Stored items:
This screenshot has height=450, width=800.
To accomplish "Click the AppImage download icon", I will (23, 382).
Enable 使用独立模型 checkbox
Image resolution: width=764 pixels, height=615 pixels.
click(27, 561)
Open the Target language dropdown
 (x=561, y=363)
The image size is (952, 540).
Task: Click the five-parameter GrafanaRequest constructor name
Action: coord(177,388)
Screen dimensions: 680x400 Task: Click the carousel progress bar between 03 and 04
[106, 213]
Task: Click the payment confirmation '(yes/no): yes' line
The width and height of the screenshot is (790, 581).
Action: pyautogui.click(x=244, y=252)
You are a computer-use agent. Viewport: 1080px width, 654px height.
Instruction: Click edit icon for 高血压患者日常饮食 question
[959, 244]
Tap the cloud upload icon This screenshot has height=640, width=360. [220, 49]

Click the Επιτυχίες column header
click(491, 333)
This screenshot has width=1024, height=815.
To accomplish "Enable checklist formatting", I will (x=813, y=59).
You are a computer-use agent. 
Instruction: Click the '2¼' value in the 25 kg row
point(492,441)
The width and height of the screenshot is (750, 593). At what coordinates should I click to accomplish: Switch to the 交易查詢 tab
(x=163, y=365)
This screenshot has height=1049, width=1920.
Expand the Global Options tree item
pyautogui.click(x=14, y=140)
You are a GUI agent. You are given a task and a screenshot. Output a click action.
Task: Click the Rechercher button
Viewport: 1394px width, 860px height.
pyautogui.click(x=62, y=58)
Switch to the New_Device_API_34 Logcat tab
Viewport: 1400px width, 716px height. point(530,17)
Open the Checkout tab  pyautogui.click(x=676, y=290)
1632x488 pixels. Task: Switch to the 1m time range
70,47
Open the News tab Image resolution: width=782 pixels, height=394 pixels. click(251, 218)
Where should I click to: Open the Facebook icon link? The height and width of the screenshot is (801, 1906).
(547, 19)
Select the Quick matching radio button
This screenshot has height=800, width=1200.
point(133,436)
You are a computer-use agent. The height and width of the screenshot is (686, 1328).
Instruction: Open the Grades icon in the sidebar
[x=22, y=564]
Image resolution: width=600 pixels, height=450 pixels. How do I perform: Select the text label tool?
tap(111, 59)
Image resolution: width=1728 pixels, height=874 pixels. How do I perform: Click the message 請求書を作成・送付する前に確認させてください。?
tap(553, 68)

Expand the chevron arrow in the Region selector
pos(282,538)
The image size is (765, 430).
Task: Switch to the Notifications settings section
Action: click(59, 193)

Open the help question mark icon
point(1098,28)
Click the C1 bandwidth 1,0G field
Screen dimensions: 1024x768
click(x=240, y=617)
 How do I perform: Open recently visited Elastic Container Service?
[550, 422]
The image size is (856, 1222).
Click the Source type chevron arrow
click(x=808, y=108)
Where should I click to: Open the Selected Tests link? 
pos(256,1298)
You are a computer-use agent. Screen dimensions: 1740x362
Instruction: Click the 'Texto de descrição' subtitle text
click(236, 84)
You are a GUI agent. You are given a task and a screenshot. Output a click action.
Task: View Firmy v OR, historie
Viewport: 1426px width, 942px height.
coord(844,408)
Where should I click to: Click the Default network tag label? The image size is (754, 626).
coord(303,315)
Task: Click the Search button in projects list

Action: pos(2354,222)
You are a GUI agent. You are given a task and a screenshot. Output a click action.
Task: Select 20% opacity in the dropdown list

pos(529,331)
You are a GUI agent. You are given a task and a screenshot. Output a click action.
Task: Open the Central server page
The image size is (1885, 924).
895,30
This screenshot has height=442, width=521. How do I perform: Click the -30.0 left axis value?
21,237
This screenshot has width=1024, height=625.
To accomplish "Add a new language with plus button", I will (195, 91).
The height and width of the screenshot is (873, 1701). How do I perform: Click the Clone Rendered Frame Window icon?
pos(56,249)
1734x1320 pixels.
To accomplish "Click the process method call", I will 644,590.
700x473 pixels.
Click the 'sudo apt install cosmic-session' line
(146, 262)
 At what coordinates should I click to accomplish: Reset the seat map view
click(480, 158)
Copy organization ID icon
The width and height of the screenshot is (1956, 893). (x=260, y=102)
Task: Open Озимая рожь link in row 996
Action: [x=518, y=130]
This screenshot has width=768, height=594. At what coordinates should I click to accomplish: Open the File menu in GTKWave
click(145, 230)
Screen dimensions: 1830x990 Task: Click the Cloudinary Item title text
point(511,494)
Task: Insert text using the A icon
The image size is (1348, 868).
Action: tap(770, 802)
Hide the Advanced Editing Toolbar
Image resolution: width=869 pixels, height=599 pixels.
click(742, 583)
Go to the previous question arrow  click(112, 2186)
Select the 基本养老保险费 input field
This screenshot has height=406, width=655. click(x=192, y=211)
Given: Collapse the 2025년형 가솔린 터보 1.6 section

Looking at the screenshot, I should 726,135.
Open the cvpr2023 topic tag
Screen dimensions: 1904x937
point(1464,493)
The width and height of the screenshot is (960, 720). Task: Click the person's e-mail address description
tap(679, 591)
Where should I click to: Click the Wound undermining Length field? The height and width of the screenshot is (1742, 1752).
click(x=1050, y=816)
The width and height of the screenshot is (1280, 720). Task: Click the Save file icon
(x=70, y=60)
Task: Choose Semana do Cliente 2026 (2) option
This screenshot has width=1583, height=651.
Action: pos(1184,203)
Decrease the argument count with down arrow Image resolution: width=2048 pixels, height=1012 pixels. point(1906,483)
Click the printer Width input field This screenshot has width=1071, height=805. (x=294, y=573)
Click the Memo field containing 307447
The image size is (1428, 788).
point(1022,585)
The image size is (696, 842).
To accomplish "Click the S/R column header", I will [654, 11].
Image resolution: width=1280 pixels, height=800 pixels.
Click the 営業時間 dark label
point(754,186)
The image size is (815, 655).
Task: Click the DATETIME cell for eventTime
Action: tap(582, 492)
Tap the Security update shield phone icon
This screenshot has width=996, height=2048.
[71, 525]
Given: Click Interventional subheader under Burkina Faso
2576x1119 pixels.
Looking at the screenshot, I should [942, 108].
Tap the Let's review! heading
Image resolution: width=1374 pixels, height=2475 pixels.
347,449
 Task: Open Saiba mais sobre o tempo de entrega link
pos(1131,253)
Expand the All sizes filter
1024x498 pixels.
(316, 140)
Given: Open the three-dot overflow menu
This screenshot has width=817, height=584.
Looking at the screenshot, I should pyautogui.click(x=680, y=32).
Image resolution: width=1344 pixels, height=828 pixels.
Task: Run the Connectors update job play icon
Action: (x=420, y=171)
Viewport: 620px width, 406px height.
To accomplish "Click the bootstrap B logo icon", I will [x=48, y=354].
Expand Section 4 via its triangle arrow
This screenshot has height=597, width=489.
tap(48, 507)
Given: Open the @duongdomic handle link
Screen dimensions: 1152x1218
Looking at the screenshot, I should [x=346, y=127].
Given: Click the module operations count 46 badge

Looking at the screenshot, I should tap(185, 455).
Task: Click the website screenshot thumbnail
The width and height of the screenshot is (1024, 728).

-- What this task involves --
Retype the entries above exactly, but only from the line containing "This screenshot has width=1583, height=651." through the line containing "Task: Click the website screenshot thumbnail", both included.

-- Response below --
This screenshot has width=1583, height=651.
Action: pos(1184,203)
Decrease the argument count with down arrow Image resolution: width=2048 pixels, height=1012 pixels. point(1906,483)
Click the printer Width input field This screenshot has width=1071, height=805. (x=294, y=573)
Click the Memo field containing 307447
The image size is (1428, 788).
point(1022,585)
The image size is (696, 842).
To accomplish "Click the S/R column header", I will [654, 11].
Image resolution: width=1280 pixels, height=800 pixels.
Click the 営業時間 dark label
point(754,186)
The image size is (815, 655).
Task: Click the DATETIME cell for eventTime
Action: tap(582, 492)
Tap the Security update shield phone icon
This screenshot has width=996, height=2048.
[71, 525]
Given: Click Interventional subheader under Burkina Faso
2576x1119 pixels.
Looking at the screenshot, I should [942, 108].
Tap the Let's review! heading
Image resolution: width=1374 pixels, height=2475 pixels.
347,449
 Task: Open Saiba mais sobre o tempo de entrega link
pos(1131,253)
Expand the All sizes filter
1024x498 pixels.
(316, 140)
Given: Open the three-dot overflow menu
This screenshot has width=817, height=584.
Looking at the screenshot, I should pyautogui.click(x=680, y=32).
Image resolution: width=1344 pixels, height=828 pixels.
Task: Run the Connectors update job play icon
Action: (x=420, y=171)
Viewport: 620px width, 406px height.
To accomplish "Click the bootstrap B logo icon", I will [x=48, y=354].
Expand Section 4 via its triangle arrow
This screenshot has height=597, width=489.
tap(48, 507)
Given: Open the @duongdomic handle link
Screen dimensions: 1152x1218
Looking at the screenshot, I should [x=346, y=127].
Given: Click the module operations count 46 badge

Looking at the screenshot, I should tap(185, 455).
Task: Click the website screenshot thumbnail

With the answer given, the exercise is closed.